**REQUIRED TASK**
Continue the forum post about search and replace with PythonScript, starting right after its last sentence.

**SELECTED EXCERPT**

=-=-=

Search and Replace with PythonScript compared to built-in

Wim Gielis

Hello all,

I often work with large log files, currently with a file of 420K lines and 70 million characters. I understand that this is very big.

I was experimenting with a quick “delete text” PythonScript:

when text is selected under the cursor, delete that text in the entire file (literal delete, no regex)
if no text is selected, a prompt asks for the text to be deleted
- if the text starts with 0, it is a literal delete of what follows the 0
- if the text starts with 1, it is a regex delete of what follows the 1

Alt-d launches the script. It works very well and I am happy with the result.

=-=-=

**PROVIDED DATA**
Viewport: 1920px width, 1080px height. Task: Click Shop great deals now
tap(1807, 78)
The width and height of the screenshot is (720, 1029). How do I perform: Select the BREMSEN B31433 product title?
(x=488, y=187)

=-=-=

**RESULT OF THE TASK**
2 questions remain though and AI tools could not help because they invented non-existing methods:

the performance of Search/Replace with nothing is much weaker in PythonScript compared to doing Search/Replace with nothing in Notepad++ itself. For example, dates like \d{4}-\d{2}-\d{2} are deleted in 15 seconds with Notepad++, 35 seconds with PythonScript. Do I have other options like notepad.runMenuCommand(“Search”, “Replace”) ? I cannot get it to work to set the strings and choose regex or literal.
the extended replacement method in Notepad++ for \r, \n, \t etc. I think that this is not exposed in the replace methods in PythonScript ?

If anyone wants, I can provide the working script here. It is definitely faster than Find/Replace with nothing in the Notepad++ interface, definitely with multiple delete’s one after the other.

Thanks, best regards,

Wim

Alan Kilborn

@Wim-Gielis said :

deleted in 15 seconds with Notepad++, 35 seconds with PythonScript

This is a large difference; I would think it would not be so different.
Perhaps you’d better show a script.

do I have other options like notepad.runMenuCommand(“Search”, “Replace”) ?

Well, nothing that easy. You can, of course, gain access to the controls themselves and manipulate them via code…

the extended replacement method in Notepad++ for \r, \n, \t etc. I think that this is not exposed in the … methods in PythonScript ?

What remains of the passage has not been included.